Reproduce each record verbatim, images excluded.

Extracted material
━━━━━━━━━━━━━━━━━━━━━━━━━━━━━━
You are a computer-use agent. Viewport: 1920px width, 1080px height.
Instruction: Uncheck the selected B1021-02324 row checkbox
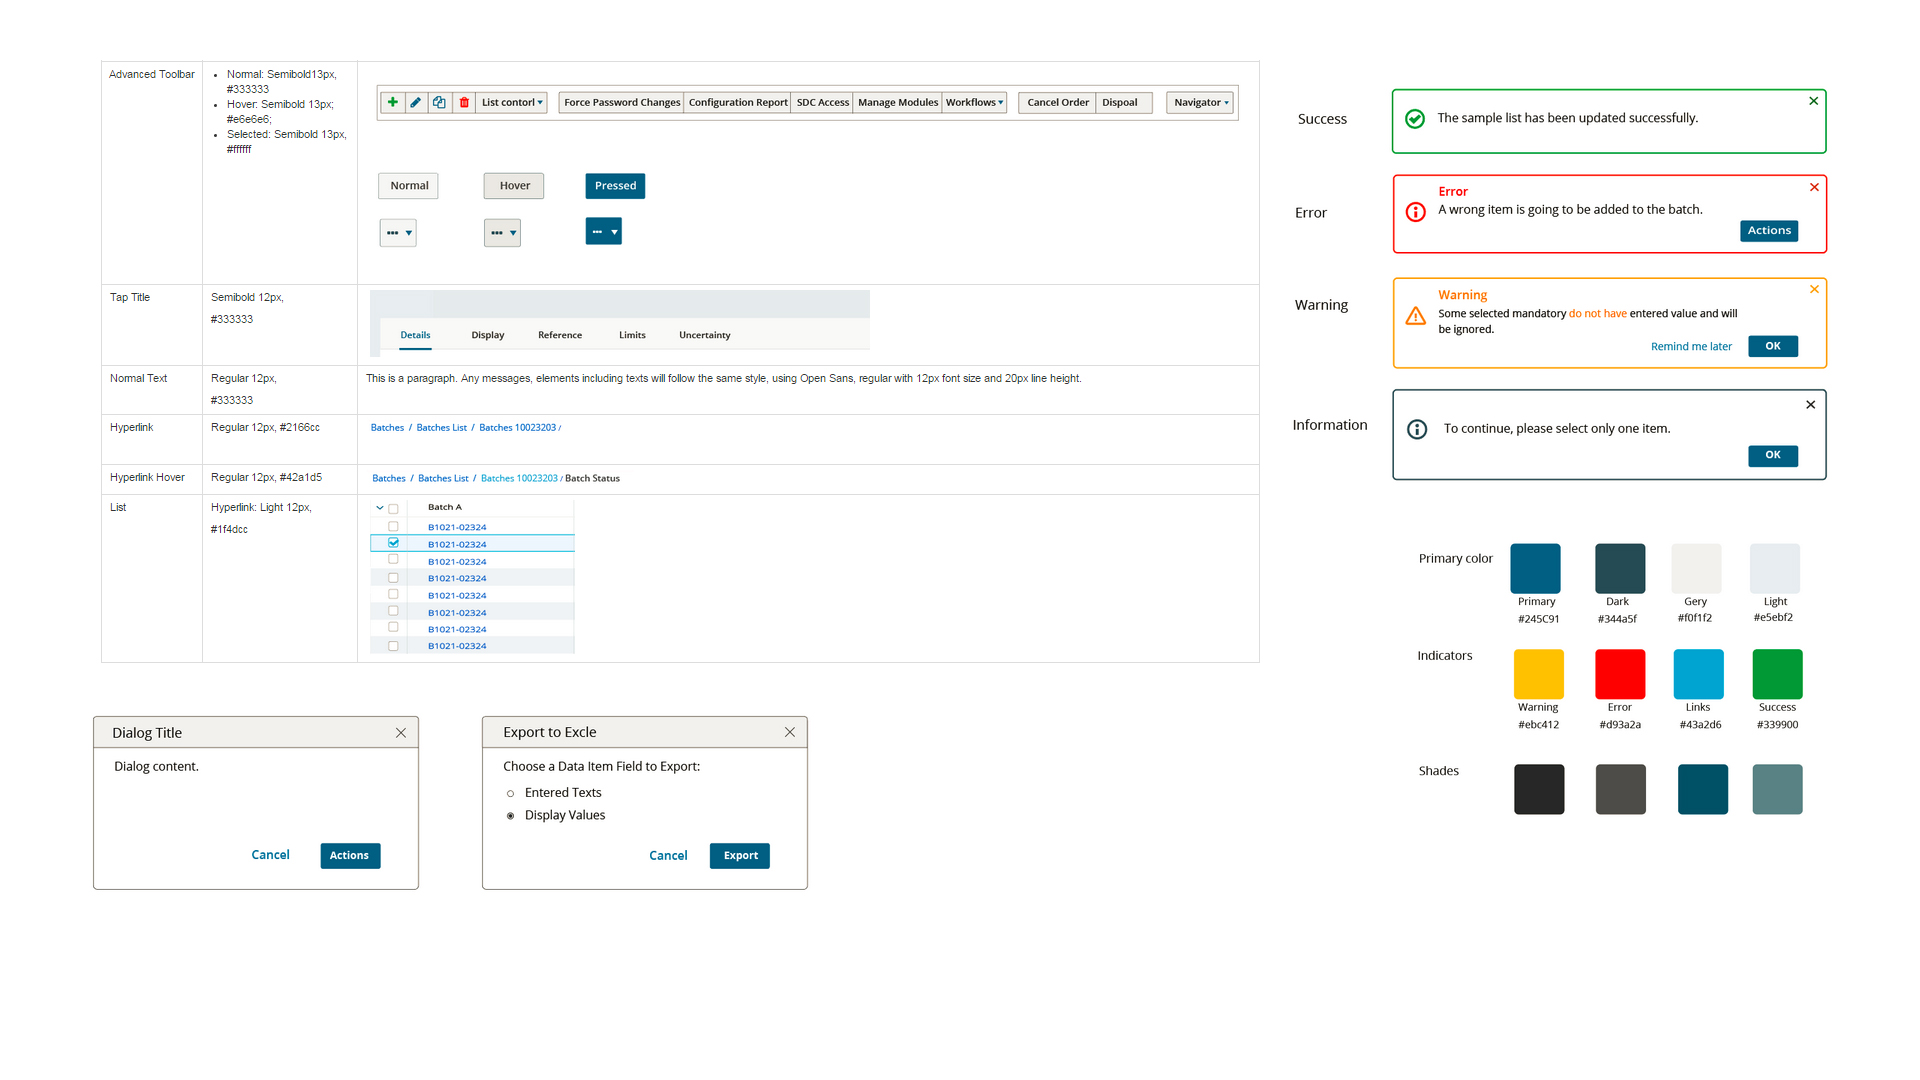[393, 543]
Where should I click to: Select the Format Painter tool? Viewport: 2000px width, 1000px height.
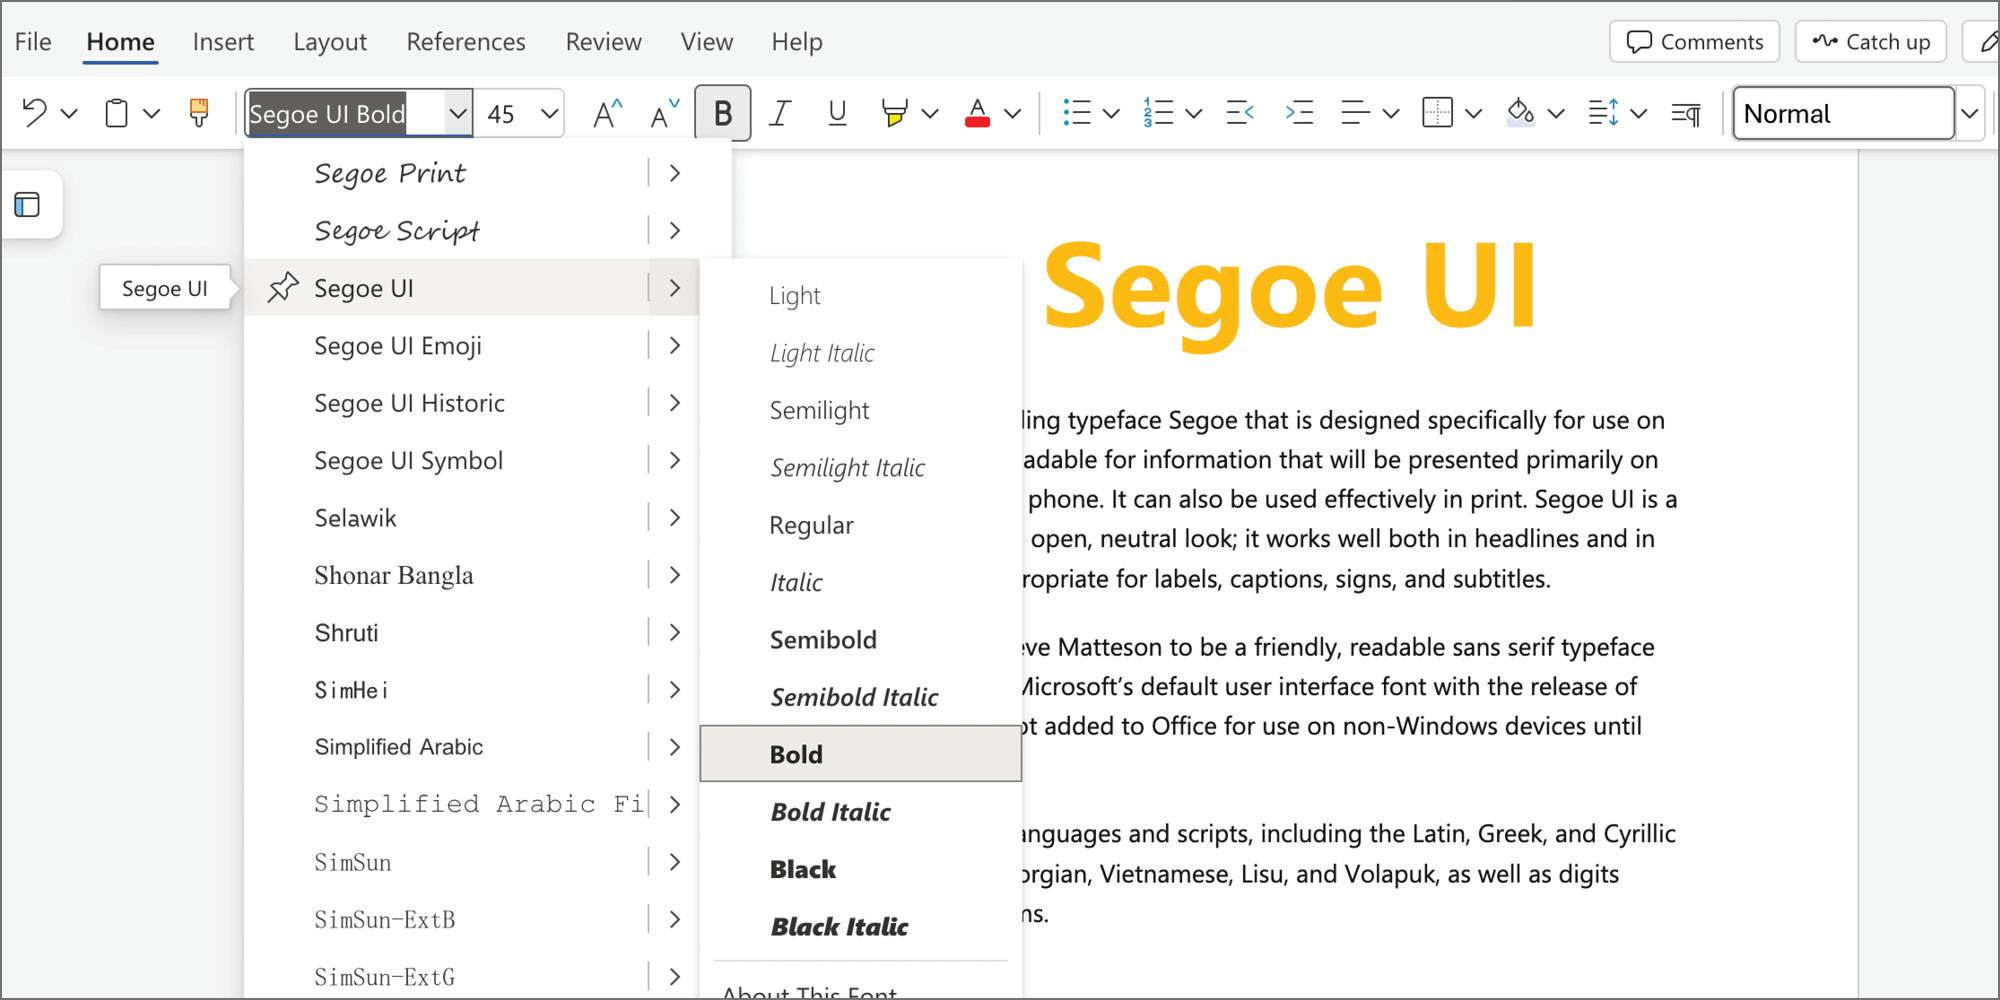pos(198,112)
━━━━━━━━━━━━━━━━━━━━━━━━━━━━━━
Output
You are a computer-use agent. Viewport: 1920px width, 1080px height.
Instruction: Uncheck the selected B1021-02324 row checkbox
[393, 543]
Where should I click to: Select the Format Painter tool? Viewport: 2000px width, 1000px height.
pos(198,112)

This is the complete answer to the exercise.